Dean rubbed his rib as they drove, wondering if Lia actually had broken one.
“That’s the restaurant, up there,” he told Karr. He slid back in the seat and turned to Lia. “You want to talk about it?”
“There’s nothing to talk about.”
“I don’t see a parking space,” said Karr, pulling up near the restaurant. “I think I’ll stay with the car while you guys cool down.”
Dean thought that was a good idea.
Lia got out of the car on the other side. Karr grabbed Dean as he started to follow.
“This is why I call her Princess,” he said. “Packs a heck of a punch, huh?”
Dean followed Lia into the restaurant, where she found a table in the back and pulled out her handheld computer, scanning for bugs.
“You two shouldn’t have come, Charlie,” she told him when he sat down. “I didn’t need to be rescued.”
Dean pointed at the PDA.
“Yes, it’s clean,” she said.
“What about the window?”
She got up, sighing like a teenager who’d just been told to go clean up her room. She slipped a small device nicknamed a shaker onto the comer of the glass near the curtain. The NSA-DESIGNED device disrupted vibrations, making it impossible to use them to pick up conversations inside. While Lia was slipping it on, a waitress came over and Dean ordered two beers.
“I’m not drinking,” said Lia, pulling out her chair.
“I’ll have them both. Tell me what happened.”
“It was some sort of setup,” Lia told him. “They’re blaming it on the police.”
“You should have gotten out of there,” said Dean.
“Would you have done that?”
“Depending on the circumstances.”
“The circumstances? The circumstances are, two men came out of a building, shot some innocent protestors, then took off. Ten minutes later, a guy who wasn’t even there blames the police.”
“Do you know he wasn’t there?”
“I didn’t recognize him.”
“For all you knew, it was an operation aimed at kidnapping you.”
“It wasn’t.”
“But you didn’t know that at the time.”
“I wouldn’t be talking if I were you, Charlie Dean. You and laughing boy tried to break up a purse snatching in England a few months back.”
“That was different.”
“Why? Because it was you, not me?”
The waitress came over with the beers. True to her word, Lia pushed hers to his side of the table.
“You seemed shaken yesterday,” said Dean.
Lia’s face flushed. “That was nothing.”
“I was just—”
“I’m fine.”
“OK.”
“We’re here to make sure the election is fair, right?” said Lia. “They can steal it using the media just as easily as they can using the machines.”
Probably easier, thought Dean.
“You shouldn’t have thrown me in the car like that,” she told him. “It looked like a kidnapping.”
“The Art Room wanted you out of there.”
“The Art Room is in charge now?”
“The Art Room is in charge of the mission while it’s running,” said Dean.
She snarled. “Is that what you really believe, Charlie Dean? You?”

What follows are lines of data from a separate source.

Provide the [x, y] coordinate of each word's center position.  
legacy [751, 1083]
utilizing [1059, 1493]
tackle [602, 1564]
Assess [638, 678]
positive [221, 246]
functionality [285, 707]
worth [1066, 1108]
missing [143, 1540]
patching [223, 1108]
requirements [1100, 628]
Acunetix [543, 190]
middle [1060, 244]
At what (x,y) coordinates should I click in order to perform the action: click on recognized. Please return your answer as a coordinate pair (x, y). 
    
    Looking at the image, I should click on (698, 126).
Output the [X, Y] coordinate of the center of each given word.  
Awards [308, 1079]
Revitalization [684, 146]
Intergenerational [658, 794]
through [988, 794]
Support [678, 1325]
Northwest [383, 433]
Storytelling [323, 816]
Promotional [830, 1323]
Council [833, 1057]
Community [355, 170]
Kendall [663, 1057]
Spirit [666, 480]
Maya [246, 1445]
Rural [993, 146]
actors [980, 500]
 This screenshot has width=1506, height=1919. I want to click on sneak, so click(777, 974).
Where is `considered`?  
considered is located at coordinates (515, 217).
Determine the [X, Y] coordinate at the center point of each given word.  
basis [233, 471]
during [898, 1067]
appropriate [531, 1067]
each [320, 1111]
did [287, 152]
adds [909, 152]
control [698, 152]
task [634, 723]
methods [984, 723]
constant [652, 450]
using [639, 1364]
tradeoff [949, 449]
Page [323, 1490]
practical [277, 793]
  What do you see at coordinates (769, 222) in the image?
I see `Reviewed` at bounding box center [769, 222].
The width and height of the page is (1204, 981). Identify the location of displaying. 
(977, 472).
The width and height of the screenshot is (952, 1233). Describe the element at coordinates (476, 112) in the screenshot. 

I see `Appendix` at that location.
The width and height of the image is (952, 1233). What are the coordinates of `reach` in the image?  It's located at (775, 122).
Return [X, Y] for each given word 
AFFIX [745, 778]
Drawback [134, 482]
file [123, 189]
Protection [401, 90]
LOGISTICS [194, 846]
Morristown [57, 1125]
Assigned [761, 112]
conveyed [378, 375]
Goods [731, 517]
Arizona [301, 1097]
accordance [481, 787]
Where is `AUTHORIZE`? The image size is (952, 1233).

“I thought you were in trouble,” he told her.
“Well, I wasn’t.”
“You were.”
Her eyes flashed with anger.
“You were scared in the vault,” he said.
“Well, I wasn’t scared here.”
They stared at each other. Dean realized he might be as angry as she was.
“Let’s get you back to the UN people,” he said, reaching for some money to pay the bill. “You’ll have to make up something plausible.”
Lia caught his hand as he got up. He stopped, gazing down at her beautiful face, luminescent with the reflected light.
“The cops were framed,” she said.
“I believe you.”
“That doesn’t bother you?”
“I’ll pass the information on,” said Dean.
He was tongue-tied. He wanted to say — he couldn’t even tell himself exactly what it was. He loved her. He was worried about her. He wanted her to be OK.
Instead, he ended up lecturing her. “We have to stay focused on what’s important.”
“What’s important?”
“You.”
“Well, thanks for that,” she snapped, walking out.